(EXTRACTED DATA Opens)

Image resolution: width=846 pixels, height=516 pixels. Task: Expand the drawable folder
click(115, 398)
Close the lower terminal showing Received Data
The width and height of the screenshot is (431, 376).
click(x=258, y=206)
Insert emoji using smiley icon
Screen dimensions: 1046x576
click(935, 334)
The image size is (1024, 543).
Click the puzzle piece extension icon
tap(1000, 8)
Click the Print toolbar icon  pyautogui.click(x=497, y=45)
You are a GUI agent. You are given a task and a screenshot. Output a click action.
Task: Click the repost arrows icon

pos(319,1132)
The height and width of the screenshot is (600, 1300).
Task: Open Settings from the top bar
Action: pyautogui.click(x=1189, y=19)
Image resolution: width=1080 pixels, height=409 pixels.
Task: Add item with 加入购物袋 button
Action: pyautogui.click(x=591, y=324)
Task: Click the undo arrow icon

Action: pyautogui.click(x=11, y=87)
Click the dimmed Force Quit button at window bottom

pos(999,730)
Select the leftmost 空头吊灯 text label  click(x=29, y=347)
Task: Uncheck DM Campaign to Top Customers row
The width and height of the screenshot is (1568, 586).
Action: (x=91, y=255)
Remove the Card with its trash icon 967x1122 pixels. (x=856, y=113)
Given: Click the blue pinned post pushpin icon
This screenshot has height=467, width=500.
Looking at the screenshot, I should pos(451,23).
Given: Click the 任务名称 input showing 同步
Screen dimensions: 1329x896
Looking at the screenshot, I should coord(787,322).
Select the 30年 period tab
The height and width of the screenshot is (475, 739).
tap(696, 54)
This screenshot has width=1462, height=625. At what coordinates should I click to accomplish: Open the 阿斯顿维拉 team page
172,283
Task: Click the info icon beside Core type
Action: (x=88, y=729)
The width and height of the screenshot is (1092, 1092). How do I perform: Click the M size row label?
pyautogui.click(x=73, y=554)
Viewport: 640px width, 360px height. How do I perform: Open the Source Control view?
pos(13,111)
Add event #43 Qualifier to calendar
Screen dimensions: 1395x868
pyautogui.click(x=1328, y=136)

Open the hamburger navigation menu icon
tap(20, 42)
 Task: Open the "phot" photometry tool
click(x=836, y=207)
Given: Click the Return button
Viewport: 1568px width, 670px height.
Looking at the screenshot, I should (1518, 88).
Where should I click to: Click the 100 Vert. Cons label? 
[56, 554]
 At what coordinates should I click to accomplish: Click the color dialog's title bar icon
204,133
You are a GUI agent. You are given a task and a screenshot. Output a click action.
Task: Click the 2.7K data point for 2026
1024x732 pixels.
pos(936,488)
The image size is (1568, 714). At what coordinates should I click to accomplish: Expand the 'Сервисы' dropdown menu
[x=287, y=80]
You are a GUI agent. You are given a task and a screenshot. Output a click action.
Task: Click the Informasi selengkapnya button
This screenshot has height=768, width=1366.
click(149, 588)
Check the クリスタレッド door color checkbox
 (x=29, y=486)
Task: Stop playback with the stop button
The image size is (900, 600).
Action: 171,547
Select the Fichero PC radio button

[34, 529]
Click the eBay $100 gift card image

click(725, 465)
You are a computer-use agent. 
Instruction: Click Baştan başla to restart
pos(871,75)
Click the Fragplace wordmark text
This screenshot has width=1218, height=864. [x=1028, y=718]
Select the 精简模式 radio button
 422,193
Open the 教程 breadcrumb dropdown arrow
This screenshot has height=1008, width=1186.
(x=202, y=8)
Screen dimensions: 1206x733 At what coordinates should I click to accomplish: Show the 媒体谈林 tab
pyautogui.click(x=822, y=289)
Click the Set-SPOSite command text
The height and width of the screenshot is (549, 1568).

(EXTRACTED DATA Closes)

» WORK TO BE COMPLETED
Provide all the records again, word for word.

» PROBLEM SOLUTION
Image resolution: width=846 pixels, height=516 pixels. Task: Expand the drawable folder
click(115, 398)
Close the lower terminal showing Received Data
The width and height of the screenshot is (431, 376).
click(x=258, y=206)
Insert emoji using smiley icon
Screen dimensions: 1046x576
click(935, 334)
The image size is (1024, 543).
Click the puzzle piece extension icon
tap(1000, 8)
Click the Print toolbar icon  pyautogui.click(x=497, y=45)
You are a GUI agent. You are given a task and a screenshot. Output a click action.
Task: Click the repost arrows icon

pos(319,1132)
The height and width of the screenshot is (600, 1300).
Task: Open Settings from the top bar
Action: pyautogui.click(x=1189, y=19)
Image resolution: width=1080 pixels, height=409 pixels.
Task: Add item with 加入购物袋 button
Action: pyautogui.click(x=591, y=324)
Task: Click the undo arrow icon

Action: pyautogui.click(x=11, y=87)
Click the dimmed Force Quit button at window bottom

pos(999,730)
Select the leftmost 空头吊灯 text label  click(x=29, y=347)
Task: Uncheck DM Campaign to Top Customers row
The width and height of the screenshot is (1568, 586).
Action: (x=91, y=255)
Remove the Card with its trash icon 967x1122 pixels. (x=856, y=113)
Given: Click the blue pinned post pushpin icon
This screenshot has height=467, width=500.
Looking at the screenshot, I should pos(451,23).
Given: Click the 任务名称 input showing 同步
Screen dimensions: 1329x896
Looking at the screenshot, I should coord(787,322).
Select the 30年 period tab
The height and width of the screenshot is (475, 739).
tap(696, 54)
This screenshot has width=1462, height=625. At what coordinates should I click to accomplish: Open the 阿斯顿维拉 team page
172,283
Task: Click the info icon beside Core type
Action: (x=88, y=729)
The width and height of the screenshot is (1092, 1092). How do I perform: Click the M size row label?
pyautogui.click(x=73, y=554)
Viewport: 640px width, 360px height. How do I perform: Open the Source Control view?
pos(13,111)
Add event #43 Qualifier to calendar
Screen dimensions: 1395x868
pyautogui.click(x=1328, y=136)

Open the hamburger navigation menu icon
tap(20, 42)
 Task: Open the "phot" photometry tool
click(x=836, y=207)
Given: Click the Return button
Viewport: 1568px width, 670px height.
Looking at the screenshot, I should (1518, 88).
Where should I click to: Click the 100 Vert. Cons label? 
[56, 554]
 At what coordinates should I click to accomplish: Click the color dialog's title bar icon
204,133
You are a GUI agent. You are given a task and a screenshot. Output a click action.
Task: Click the 2.7K data point for 2026
1024x732 pixels.
pos(936,488)
The image size is (1568, 714). At what coordinates should I click to accomplish: Expand the 'Сервисы' dropdown menu
[x=287, y=80]
You are a GUI agent. You are given a task and a screenshot. Output a click action.
Task: Click the Informasi selengkapnya button
This screenshot has height=768, width=1366.
click(149, 588)
Check the クリスタレッド door color checkbox
 (x=29, y=486)
Task: Stop playback with the stop button
The image size is (900, 600).
Action: 171,547
Select the Fichero PC radio button

[34, 529]
Click the eBay $100 gift card image

click(725, 465)
You are a computer-use agent. 
Instruction: Click Baştan başla to restart
pos(871,75)
Click the Fragplace wordmark text
This screenshot has width=1218, height=864. [x=1028, y=718]
Select the 精简模式 radio button
 422,193
Open the 教程 breadcrumb dropdown arrow
This screenshot has height=1008, width=1186.
(x=202, y=8)
Screen dimensions: 1206x733 At what coordinates should I click to accomplish: Show the 媒体谈林 tab
pyautogui.click(x=822, y=289)
Click the Set-SPOSite command text
The height and width of the screenshot is (549, 1568).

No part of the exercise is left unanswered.